Летом сорок второго года город стал застраиваться времянками. Времянки лепили из хвороста, обмазывая его глиной, из железнодорожных шпал. В то лето чуть не погибла баба Анна, и он, Санька, был тому виной. Война прошла через город. Наследила, намусорила: разбросала оружие, боеприпасы, до которых всегда были, есть и будут охочи мальчишки. Санька тоже собирал, что мог. Патрон от противотанкового ружья попал в костер, на котором готовила пищу баба Анна. Из костра стрельнуло. Пуля ожгла бабе Анне щеку. Тот момент Александр Антонович помнит до сих пор. Он рядом на огороде копался, когда взорвалось. Испугался. Замер. Смотрел и смотрел на бабу Анну, ожидая крика. Баба Анна молчала. Много времени прошло, а она все сидела. Встала наконец, подняла из костра опрокинутый на угли чугунок со щами.

– Саньк, – позвала его.

– Ну, – ответил он, готовый к нагоняю.

– Иди сюда.

Он подошел.

– Ты, Саня, можешь убить воробья? – спросила баба Анна.

– Если на суп, – ответил он.

– Нет, просто так, ради забавы?

– Вот еще! – возмутился он.

– А ведь ты только что чуть бабку не убил… Просто так. Ради забавы. Иди, копай, – кивнула она на огород, придерживая рукой щеку. Глаза у нее при этом сделались грустные-грустные, говорила еле слышно. Он вдруг представил себе бабу Анну, лежащую тут же, у костра, как те трупы, которые хоронили всю зиму, всю весну – и испугался.

Светило солнце, дул легкий ветерок. По земле сновали воробьи. Они весело прыгали от травинки к травинке, подскакивали, дрались, взлетали, садясь на ветки сирени, теряясь в ее зелени. Те самые веселые воробьи, о которых только что говорила баба Анна. Живые, невредимые. А баба Анна могла умереть. Так же, как его сверстники, которые подорвались на минах, на тех снарядах, что пытались они разряжать, чтобы достать порох. От страха за бабу Анну, от жалости, охватившей его, он заплакал.

– Ну что ты, что ты, – заговорила она, поглаживая его по голове своей шершавой ладонью. – Бабку стало жалко?..

От ее слов, от ласки он расплакался сильнее.

– Поплачь, поплачь, – успокаивала баба Анна. – Слезами все и выйдет. Бегаете всюду, подбираете, что не след. А оно вон как получается. Червя разрежешь лопатой, ему больно, он извивается. Видал?

Он кивнул.

– Как же, – продолжала баба Анна, оживляясь. – Всему живому больно. А вы, неразумные, тащите, что ни попадя. Себя калечите. Ни к чему это, Саня.
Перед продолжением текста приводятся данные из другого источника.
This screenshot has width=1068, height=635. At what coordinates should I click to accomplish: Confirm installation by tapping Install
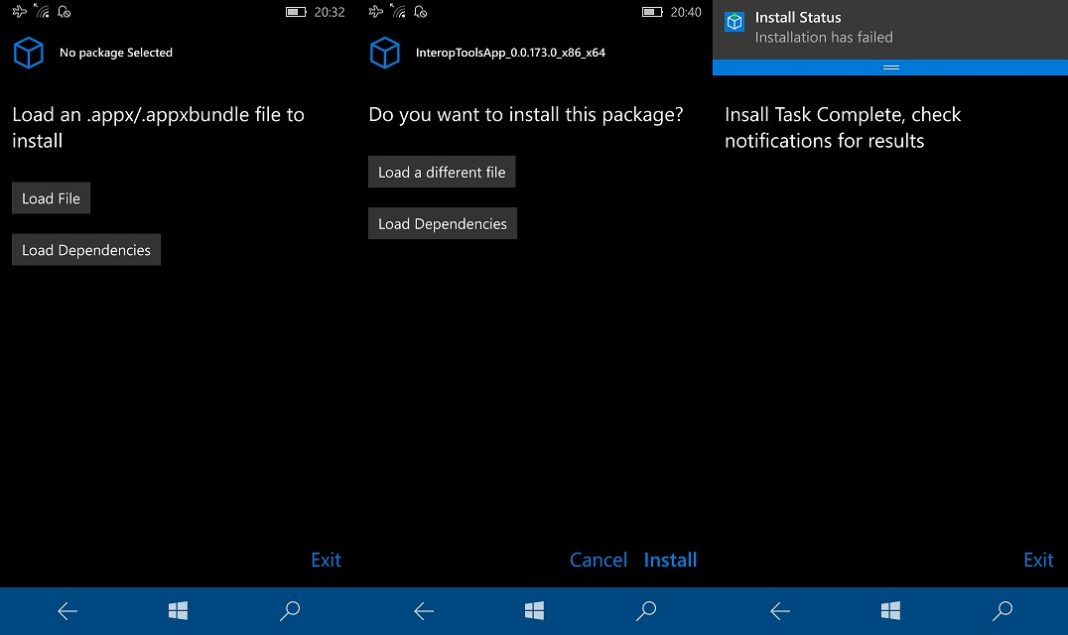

Слова ли бабы Анны дошли до него или взрыв подействовал, только в тот же день нашел он бойца, из тех, что остатки оружия собирали, привел его к своему тайнику. Подобные тайники были у всех мальчишек. Отдал бойцу винтовку, автомат без затвора, гранаты разных систем, патроны, снаряды, которые они научились разряжать, свинчивая взрыватели, выплавляя из них тол да блестящие шарики для рогаток.

Через много лет, став взрослым и вспоминая тот случай, разговор с бабой Анной, он удивлялся: откуда сказалось у нее тогда столько педагогического такта? Не закричала, не устроила ему выволочку, на что имела полное право, нашла слова. Выбрала такую манеру поведения, которая подействовала, заставила задуматься. Больше он уже ни разу не пытался подобрать взрывоопасный предмет.
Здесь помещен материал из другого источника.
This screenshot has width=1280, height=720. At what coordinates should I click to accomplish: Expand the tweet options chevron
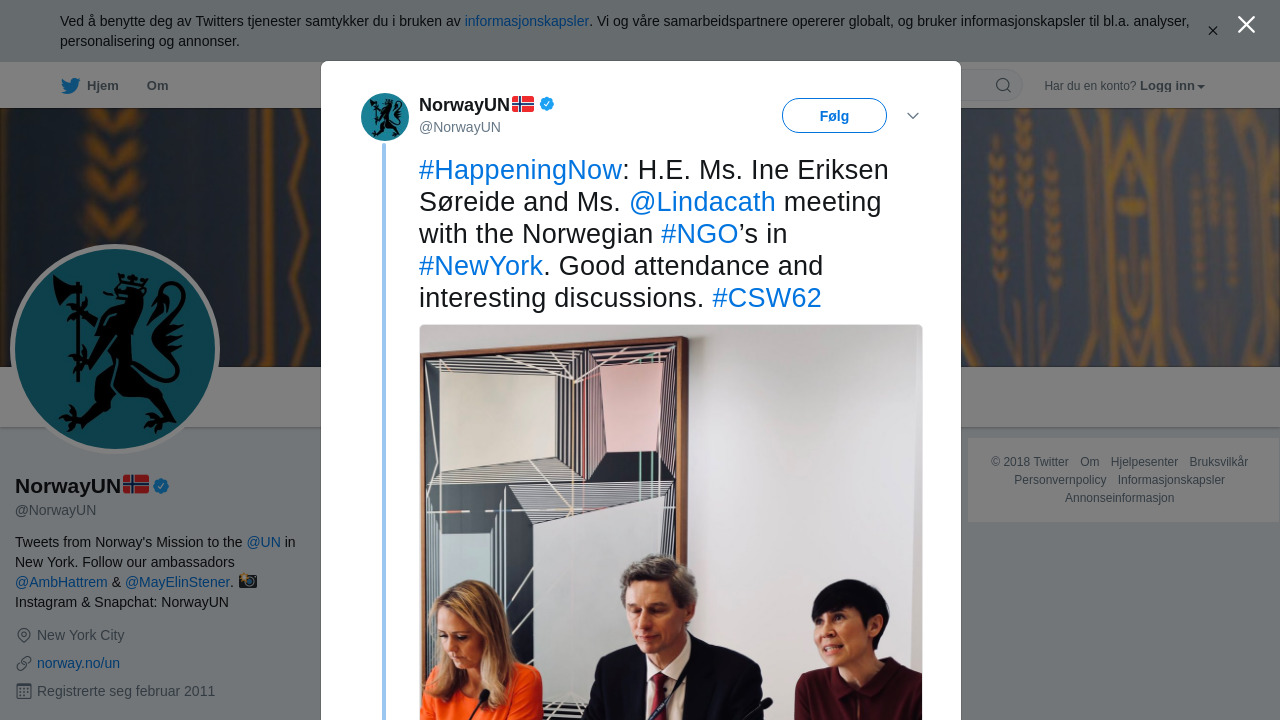(x=913, y=116)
Электричка остановилась у платформы Истра. Александр Антонович вышел из вагона. Перемены, происшедшие с городом за те годы, что он в нем не был, оказались значительными, не заметить их он не мог. К платформе подступали высоченные дома. Такие же, как в Москве, Куйбышеве, Саратове, в Чите или Владивостоке. Громоздились мощно, напористо, как завоеватели, самодовольно утверждая принятое всюду однообразие новых форм. Здесь же, у платформы, на залитой асфальтом площадке толпились, тесня друг друга, автобусы. Таблички указывали, что теперь самые отдаленные деревни, даже те, до которых в былые времена и на телеге не проедешь, соединены с городом автобусными маршрутами. На табличках мелькали знакомые названия: Мансурово, Рыково, Гайвороново, Дарна… Справа от дороги, к центру города тянулся новый жилой микрорайон. Дома, дома, магазины, детский сад. Все поле на берегу Макруши занимал этот микрорайон. Александр Антонович подивился переменам. Хотел было втиснуться в автобус, но передумал, пошел пешком.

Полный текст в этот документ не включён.